• Exercise brief: Rewrite the piece on Oprah Winfrey's success. Begin at the words "How on earth", stop after "the first place.", and replace "airwaves" with "news outlets".

• Text segment:
= Beginning of Section =

How on earth did Oprah Winfrey--an unlikely media mogul if there ever was one--get so popular, powerful and rich, all at the same time? Ever since she announced at the end of last week that she was walking away from her legendarily popular syndicated talk show in 2011, the airwaves have been abuzz with discussion about what it means, what impact it will have ... and how she managed to get this successful in the first place.
In yesterday's New York Times, columnist David Carr argued that Oprah Winfrey should be studied in every business school in America--not only for the smart moves she made, but also for the mistakes she didn't make. She didn't go public with her company, so she retained control. She didn't lend her name to other people's products. When she decided to add a magazine to her stable, she created her own, with such a clear sense of branding that she put herself on each and every cover. She didn't use her wealth to invest in fields she knew nothing about. Oprah did extend her brand into new shows, from Dr. Phil to Rachel Ray, but her offshoots all had the same feel and market as the mothership. And she didn't try to cash in on every possible profit opportunity, including the success of the books she turned into overnight bestsellers.
Oprah's branding success, according to Vogue editor Anna Wintour, was due to the fact that she steered her business through "personal choices," like a woman who has an enviably clear and innate sense of what looks good on her. Which is undoubtedly true. But that complicates the matter of how one would teach or replicate Oprah's success in b-school.
Oprah Winfrey, after all, gives a whole new meaning to the "Chicago School" of economics. A meaning that would make Milton Friedman, the father of the adage "the purpose of business is to make as much money as possible for shareholders," turn over in his grave. Oprah never allowed shareholders, of course, which simplified the matter. But, still. In an era where the primacy of the bottom line ruled triumphant, Oprah gave away cars, eschewed commissions on products she made popular, and turned down the short-term money that going public or selling the company could have brought. And made $2.3 billion as a result of it.
Scholars could parse all her decisions for wisdom about brand management, risk, leadership, growth strategies, marketing, and internal R&D investment. They might even find places where her success seemed to illustrate well-known models or schools of thought. Someone is probably working on it right now, as a matter of fact. Which is all well and good, because there's certainly a lot of wisdom that can be gleaned from the story of Oprah's successful climb from a local Chicago talk show host to the CEO of her own production company and network, while becoming a seismic cultural force and, arguably, the most powerful and wealthy woman in America.
The trouble is, Oprah's success isn't just the sum of her strategies. The engine that not only drove those particular strategies, but also made them successful, was a deep sense of identity, authenticity, and purpose that can't be imitated or crafted through method. If Oprah has a deep and guiding understanding of her audience, it's not because she's methodically observed them. It's because she's lived their struggles, hopes, joys and sorrows. And those struggles gave her first a connection, and then a purpose, from which all other decisions organically flowed.

= End of Section =

• Information provided:
= Beginning of Section =

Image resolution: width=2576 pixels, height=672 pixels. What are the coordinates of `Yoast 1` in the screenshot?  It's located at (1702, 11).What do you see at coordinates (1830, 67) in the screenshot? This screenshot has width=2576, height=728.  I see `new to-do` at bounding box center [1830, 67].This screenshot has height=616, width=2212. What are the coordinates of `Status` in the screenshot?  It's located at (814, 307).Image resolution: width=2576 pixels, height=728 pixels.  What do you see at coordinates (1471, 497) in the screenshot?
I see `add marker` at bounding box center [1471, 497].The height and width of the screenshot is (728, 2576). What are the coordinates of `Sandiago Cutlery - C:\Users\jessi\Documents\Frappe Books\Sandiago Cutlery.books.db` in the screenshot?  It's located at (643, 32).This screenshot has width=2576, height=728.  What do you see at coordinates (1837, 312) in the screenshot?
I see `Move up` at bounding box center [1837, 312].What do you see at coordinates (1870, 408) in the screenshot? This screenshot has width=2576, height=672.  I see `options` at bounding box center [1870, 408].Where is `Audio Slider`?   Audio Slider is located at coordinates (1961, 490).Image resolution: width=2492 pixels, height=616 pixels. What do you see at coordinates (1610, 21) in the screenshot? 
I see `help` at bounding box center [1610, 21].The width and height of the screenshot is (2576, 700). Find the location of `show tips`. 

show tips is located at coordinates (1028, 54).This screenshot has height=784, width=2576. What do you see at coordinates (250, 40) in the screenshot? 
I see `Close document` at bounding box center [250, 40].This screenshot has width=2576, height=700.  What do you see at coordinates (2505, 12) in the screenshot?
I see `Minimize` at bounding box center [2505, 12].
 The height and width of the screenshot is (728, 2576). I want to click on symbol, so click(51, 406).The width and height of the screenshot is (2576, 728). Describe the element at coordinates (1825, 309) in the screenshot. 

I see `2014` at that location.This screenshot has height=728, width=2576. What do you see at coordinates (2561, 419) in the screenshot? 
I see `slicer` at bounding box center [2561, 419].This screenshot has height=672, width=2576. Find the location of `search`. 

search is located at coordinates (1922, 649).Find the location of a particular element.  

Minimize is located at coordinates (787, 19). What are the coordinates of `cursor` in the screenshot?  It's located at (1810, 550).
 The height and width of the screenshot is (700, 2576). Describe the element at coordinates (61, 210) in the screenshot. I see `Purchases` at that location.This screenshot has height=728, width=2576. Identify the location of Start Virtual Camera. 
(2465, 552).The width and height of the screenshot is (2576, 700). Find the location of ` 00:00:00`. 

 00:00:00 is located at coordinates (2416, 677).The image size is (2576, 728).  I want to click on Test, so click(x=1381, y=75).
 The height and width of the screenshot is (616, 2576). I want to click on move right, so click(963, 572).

= End of Section =

• Your solution:
How on earth did Oprah Winfrey--an unlikely media mogul if there ever was one--get so popular, powerful and rich, all at the same time? Ever since she announced at the end of last week that she was walking away from her legendarily popular syndicated talk show in 2011, the news outlets have been abuzz with discussion about what it means, what impact it will have ... and how she managed to get this successful in the first place.